Il rischio principale è che dati riservati, credenziali o configurazioni critiche siano esposte senza che l’azienda ne sia consapevole, creando vulnerabilità difficili da rilevare e mitigare.
Esaminando lo studio di Flare, in diversi casi i ricercatori hanno attribuito container compromessi a:
- Un contractor che mantiene 70 repository Docker con chiavi di clienti integrate nelle immagini.
- Un dipendente di una banca nazionale con oltre 430 immagini pubbliche, alcune contenenti token AI.
- Un archivio personale di un ingegnere che esponeva un GitHub token con privilegi amministrativi completi.
In tutti questi scenari, l’organizzazione titolare delle credenziali non aveva alcuna visibilità sulla fuga di dati. È insomma la dimostrazione tangibile che la superficie d’attacco nel 2025 non coincide più con l’infrastruttura ufficiale dell’azienda, ma con l’insieme disordinato di tool, device e account personali usati dai suoi collaboratori.
Raccomandazioni tecniche per non incorrere in problemi
Iniziamo col dire che nessun segreto dovrebbe mai essere memorizzato all’interno di un container. File di configurazione, Dockerfile, manifest, file .env, config.json, YAML o script Python non dovrebbero mai contenere credenziali attive: un’immagine che li include è compromessa per definizione e rappresenta un rischio immediato per l’intera infrastruttura.
Parallelamente, è fondamentale abbandonare le credenziali statiche e a lunga durata.
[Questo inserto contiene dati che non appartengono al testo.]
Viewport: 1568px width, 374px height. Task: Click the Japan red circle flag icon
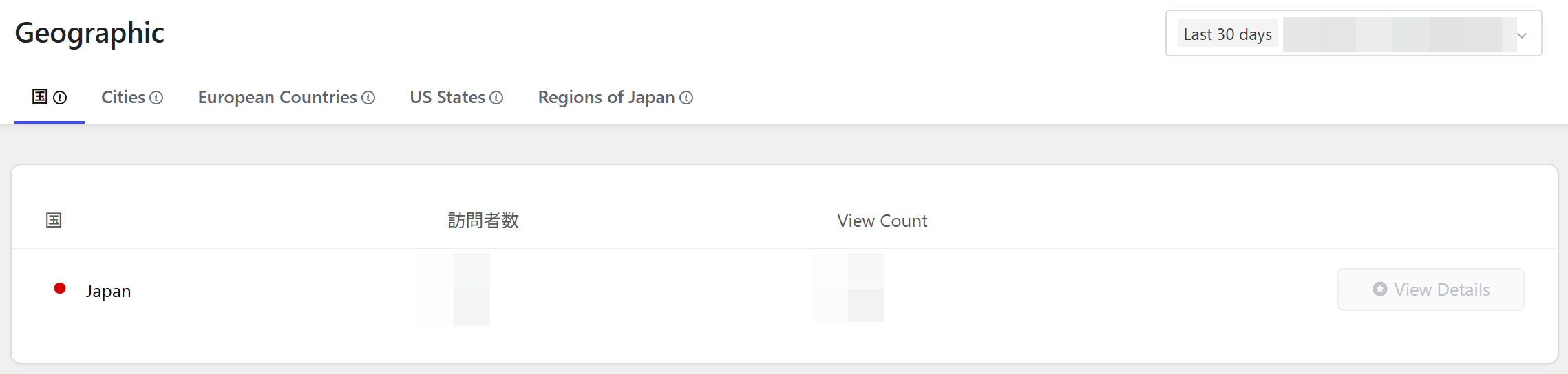click(60, 288)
Chiavi come AWS_SECRET_ACCESS_KEY, token persistenti di GitHub, Azure Client Secret o JSON di account Google Cloud Platform (GCP) devono essere sostituiti con identità effimere e basate su sessioni temporanee, come AWS STS con MFA, Identity Federation per GCP o Azure, Managed Identities o accessi OIDC a breve durata tramite Okta e Auth0. Questo approccio riduce drasticamente la finestra di esposizione in caso di fuga accidentale.
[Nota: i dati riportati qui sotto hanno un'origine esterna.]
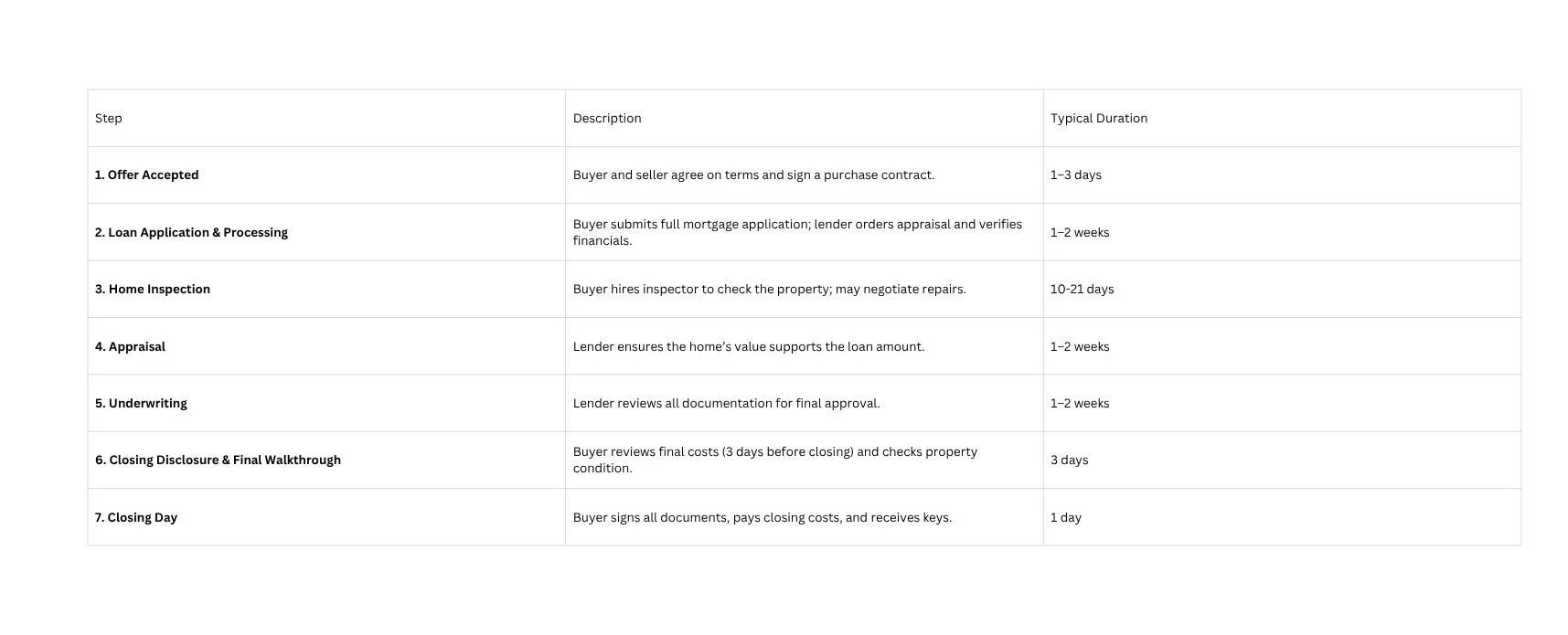Image resolution: width=1568 pixels, height=635 pixels.
Task: Select the Step column header cell
Action: point(326,118)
Un altro aspetto cruciale è la centralizzazione della gestione dei segreti. Strumenti come HashiCorp Vault, AWS Secrets Manager, GCP Secret Manager, Azure Key Vault, 1Password Connect e CyberArk Conjur permettono di conservare, ruotare e distribuire credenziali in maniera sicura, evitando che possano essere replicate manualmente o sparse tra file temporanei e repository locali.
La protezione non si limita alla gestione dei segreti: è necessario implementare una scansione continua lungo tutto il ciclo di vita del software, monitorando repository Git, cronologie dei commit, pipeline CI/CD, container su Docker Hub, package registry, log di build e file temporanei. La tempestiva individuazione dei segreti esposti permette di intervenire prima che possano essere sfruttati da attaccanti o scanner automatizzati.
Infine, la semplice rimozione dei file contenenti credenziali non è sufficiente a mitigare il rischio. È indispensabile procedere con revoca immediata e automatizzata di chiavi cloud, token CI, credenziali AI, database e qualsiasi chiave di servizio. Solo in questo modo un’organizzazione può ridurre significativamente la finestra di esposizione e impedire che un segreto accidentalmente esposto diventi una porta di accesso alla propria infrastruttura critica.